Use Your Noodle
I had no real idea where to begin this journey. I decided to begin with weldment design………..Just what are you gonna build?????????
You see something that’s pretty cool, you need something that’s not already available….or available for a price you can afford, or you just plain figure you can do a better job making something for your own use.
Think about it, and come up with the best idea in your mind. Then go beyond your mind, and see what’s out there.
If it’s something readily available, go and LOOK at one that’s already built. Visit a dealers lot, look at a catalog, visit an equipment dealer. If it’s something popular, chances are that there a million of them out there, already built, and pre-engineered. It’s no sin to copy a successful design (be aware of patents), and add a bit of your own imagination to the mix. Pick, choose, and sift all the available examples……then come up with your own interpretation. THIS COSTS NOTHING. Poor design can cost EVERYTHING.
If it’s a one-off, then look at something similar. Look at the mass, the design, the joint design, the material dimensions (weight, thickness, etc.). Then use your intuition, and some available tools.
If you can find it, get a good book that covers what you’re interested in.
If you can’t find a book that specifically covers the thing you need to make, then look at some simple engineering tools.
SIMPLE BEAM DESIGN: BEAM BOY free download (I just grabbed this link, I’m assuming it’s safe, I forgot where I actually downloaded my copy) A great program for simple load analysis. Use with caution, and apply safety factors. This program assumes static loads. Static loads vary from live loads. And like everything else………make sure you have a comfortable safety factor. Don’t use values that are close to your maximum anticipated loads, add a safety factor. Plug in a heavier load than you anticipate, or make the load a “point” load even if you know it will be a distributed load. USE YOUR COMMON SENSE, AND LOOK AT SOMETHING THAT’S LIKE WHAT YOU’RE BUILDING…….COMPARE WHAT YOU SEE WITH THE RESULTS FROM THE SOFTWARE.

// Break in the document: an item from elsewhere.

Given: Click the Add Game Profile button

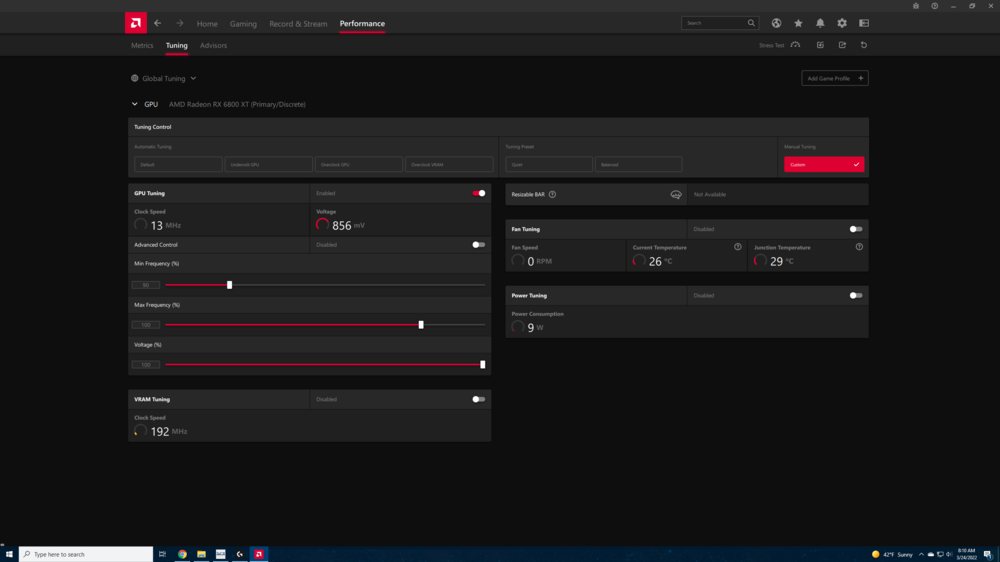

I use this software, and I’ve been very pleased with it. But I use it with common sense in light of my past experience with welding/designing, and with caution.
Have questions???????????? It’s what the comments box is for. I do answer comments. SEE COMMENTS POLICY
The Expensive Stuff
You’ve seen them. The fancy software programs………draw it (CAD), and test it. Lottsa bucks. Worth it if you’re an engineer who actually understands what you’re looking at. Not worth it for the average doood/doooodette. Chances are…..you’re not building the Eiffel Tower, or the Space Shuttle. If you ARE building another Space Shuttle……it’s a good bet…….you’re not reading this 😀 . Personally, I’d stay away from this stuff, but that’s just me.
Buy a sketch pad, and an architects ruler. Whether you use a pen, or a pencil is up to you 🙂 . This stuff doesn’t need updating, there are no newer versions, and they can’t be hacked 🙂 . I really like the large artists sketch pads, they allow you to draw in a larger scale, and do the drawing to closer specs.
How do you use the stupid thing???
Buy a good size you’re comfortable with. They’re available in different lengths. I like something that matches the dimensions of the paper I’m using. Larger rulers also allow for longer continuous lines.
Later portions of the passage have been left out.